[Data extract]
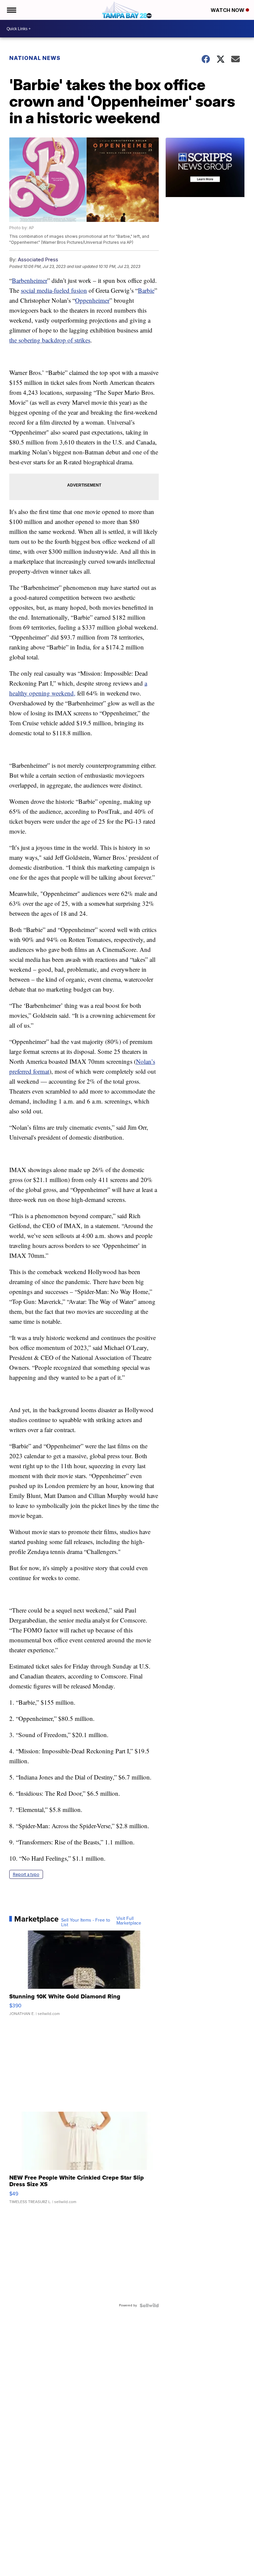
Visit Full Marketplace (128, 1921)
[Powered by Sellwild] (149, 2305)
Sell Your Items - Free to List (85, 1922)
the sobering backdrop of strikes (49, 340)
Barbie (146, 290)
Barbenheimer (29, 280)
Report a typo (26, 1874)
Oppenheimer (92, 300)
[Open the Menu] (11, 10)
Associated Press (38, 259)
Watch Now (228, 10)
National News (35, 58)
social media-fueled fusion (54, 290)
[/Data extract]
* **Aim of the exercise**
Please repeat the records above exactly, omitting any pictures they contain.

* **Response to this exercise**
Visit Full Marketplace (128, 1921)
[Powered by Sellwild] (149, 2305)
Sell Your Items - Free to List (85, 1922)
the sobering backdrop of strikes (49, 340)
Barbie (146, 290)
Barbenheimer (29, 280)
Report a typo (26, 1874)
Oppenheimer (92, 300)
[Open the Menu] (11, 10)
Associated Press (38, 259)
Watch Now (228, 10)
National News (35, 58)
social media-fueled fusion (54, 290)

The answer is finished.